Michael thought that once more might not spoil her execution irreparably.

“Hurrah, you can’t get out of it, Miss Fane!”

The car’s horn tooted in grotesque exultation. Stella put on her dust-cloak of silver-gray, and in a few minutes they were racing through the forest so fast that the trees on either side winked in a continuous blur or where the forest was thinner seemed like knitting-needles to gather up folds of landscape.

After they had traversed all the wider roads at this speed, somewhere in the very heart of the forest Raoul turned sharply off along a wagoner’s track over whose green ruts the car jolted abominably, but just when it would have been impossible to go on, he stopped and they all got out.

“You don’t know why I’ve brought you here,” he laughed.
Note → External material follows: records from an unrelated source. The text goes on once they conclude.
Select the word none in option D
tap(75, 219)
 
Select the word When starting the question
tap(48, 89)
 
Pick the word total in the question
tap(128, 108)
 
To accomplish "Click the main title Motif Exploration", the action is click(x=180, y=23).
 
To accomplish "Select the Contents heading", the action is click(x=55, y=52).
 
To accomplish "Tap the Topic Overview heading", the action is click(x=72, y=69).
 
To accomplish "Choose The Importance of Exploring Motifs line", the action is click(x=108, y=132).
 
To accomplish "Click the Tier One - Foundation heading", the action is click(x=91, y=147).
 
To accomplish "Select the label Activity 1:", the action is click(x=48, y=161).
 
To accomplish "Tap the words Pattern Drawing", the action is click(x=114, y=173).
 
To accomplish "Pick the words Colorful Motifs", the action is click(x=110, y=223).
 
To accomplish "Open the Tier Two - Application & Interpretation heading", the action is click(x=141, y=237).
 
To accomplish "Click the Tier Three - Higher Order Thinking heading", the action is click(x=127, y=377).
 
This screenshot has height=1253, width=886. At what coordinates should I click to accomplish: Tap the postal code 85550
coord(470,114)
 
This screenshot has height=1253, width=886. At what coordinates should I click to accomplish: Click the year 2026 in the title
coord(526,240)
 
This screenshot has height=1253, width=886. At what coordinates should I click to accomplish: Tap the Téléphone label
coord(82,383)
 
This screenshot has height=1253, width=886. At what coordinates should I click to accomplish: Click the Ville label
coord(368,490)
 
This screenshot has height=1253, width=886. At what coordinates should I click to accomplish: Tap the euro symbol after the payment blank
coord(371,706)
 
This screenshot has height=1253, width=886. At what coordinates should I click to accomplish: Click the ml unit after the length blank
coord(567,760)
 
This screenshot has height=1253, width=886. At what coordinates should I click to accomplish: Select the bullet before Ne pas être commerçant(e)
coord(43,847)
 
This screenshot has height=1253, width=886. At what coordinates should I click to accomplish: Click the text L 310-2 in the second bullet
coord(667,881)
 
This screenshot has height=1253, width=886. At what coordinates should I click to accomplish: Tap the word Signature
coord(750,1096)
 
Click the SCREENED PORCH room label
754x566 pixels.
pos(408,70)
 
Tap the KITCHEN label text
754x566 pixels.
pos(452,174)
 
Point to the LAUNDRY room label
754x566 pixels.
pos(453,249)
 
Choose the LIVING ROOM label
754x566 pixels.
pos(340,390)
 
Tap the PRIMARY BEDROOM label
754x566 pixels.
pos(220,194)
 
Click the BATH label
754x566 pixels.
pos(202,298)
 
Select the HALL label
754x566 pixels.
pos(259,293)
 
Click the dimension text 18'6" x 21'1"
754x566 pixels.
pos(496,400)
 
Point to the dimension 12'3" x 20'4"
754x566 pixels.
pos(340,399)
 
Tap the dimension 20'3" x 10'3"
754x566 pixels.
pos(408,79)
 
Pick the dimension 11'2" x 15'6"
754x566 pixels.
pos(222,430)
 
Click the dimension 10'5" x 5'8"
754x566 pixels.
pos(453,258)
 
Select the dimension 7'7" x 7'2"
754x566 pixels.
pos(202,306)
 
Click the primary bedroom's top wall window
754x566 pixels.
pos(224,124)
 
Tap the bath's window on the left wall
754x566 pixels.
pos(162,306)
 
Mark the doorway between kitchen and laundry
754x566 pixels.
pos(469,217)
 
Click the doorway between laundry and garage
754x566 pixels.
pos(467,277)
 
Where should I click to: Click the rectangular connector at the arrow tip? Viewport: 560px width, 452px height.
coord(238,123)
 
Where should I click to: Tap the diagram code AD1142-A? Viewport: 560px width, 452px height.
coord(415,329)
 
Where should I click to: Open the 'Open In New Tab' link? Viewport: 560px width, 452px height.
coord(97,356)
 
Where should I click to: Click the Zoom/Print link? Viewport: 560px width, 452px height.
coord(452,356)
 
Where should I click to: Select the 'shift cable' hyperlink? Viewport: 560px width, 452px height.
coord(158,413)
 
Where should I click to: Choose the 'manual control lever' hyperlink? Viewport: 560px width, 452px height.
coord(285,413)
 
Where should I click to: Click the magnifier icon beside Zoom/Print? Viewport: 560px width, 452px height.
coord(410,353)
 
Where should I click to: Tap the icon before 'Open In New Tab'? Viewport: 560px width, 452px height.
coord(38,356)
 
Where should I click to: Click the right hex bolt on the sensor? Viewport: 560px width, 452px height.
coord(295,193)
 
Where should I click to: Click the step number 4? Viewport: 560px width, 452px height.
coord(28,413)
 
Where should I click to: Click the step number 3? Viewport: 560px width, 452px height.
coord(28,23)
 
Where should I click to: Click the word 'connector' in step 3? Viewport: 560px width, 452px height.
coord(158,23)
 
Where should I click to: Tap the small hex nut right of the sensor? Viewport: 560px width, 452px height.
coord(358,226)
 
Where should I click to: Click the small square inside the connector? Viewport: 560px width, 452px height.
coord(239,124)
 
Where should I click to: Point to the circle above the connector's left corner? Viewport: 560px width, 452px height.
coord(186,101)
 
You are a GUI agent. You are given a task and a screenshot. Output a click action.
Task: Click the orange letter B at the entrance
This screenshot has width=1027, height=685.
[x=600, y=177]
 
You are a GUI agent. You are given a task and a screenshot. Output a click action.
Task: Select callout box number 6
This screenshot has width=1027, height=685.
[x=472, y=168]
Michael and Stella looked their perplexity to the great delight of the young man. “Wait a minute and you’ll see,” he chuckled. He was leading the way along a narrow grass-grown lane whose hedges on either side were gleaming with big blackberries.

“We shall soon be right out of the world,” said Stella. “Won’t that worry you, Monsieur?”

“Well, yes, it would for a very long time,” replied the Prince, in a tone of such wistfulness as for the moment made him seem middle-aged. “But, look,” he cried, and triumphant youth returned to him once more.

The lane had ended in a forest clearing whose vivid turf was looped with a chain of small ponds blue as steel. On the farther side stood a cottage with diamonded lattices and a gabled roof and a garden full of deep crimson phlox glowing against a background of gnarled and somber hawthorns. Cottage and clearing were set in a sweeping amphitheater of beechwoods.

“It reminds me of Gawaine and the Green Knight,” said Michael.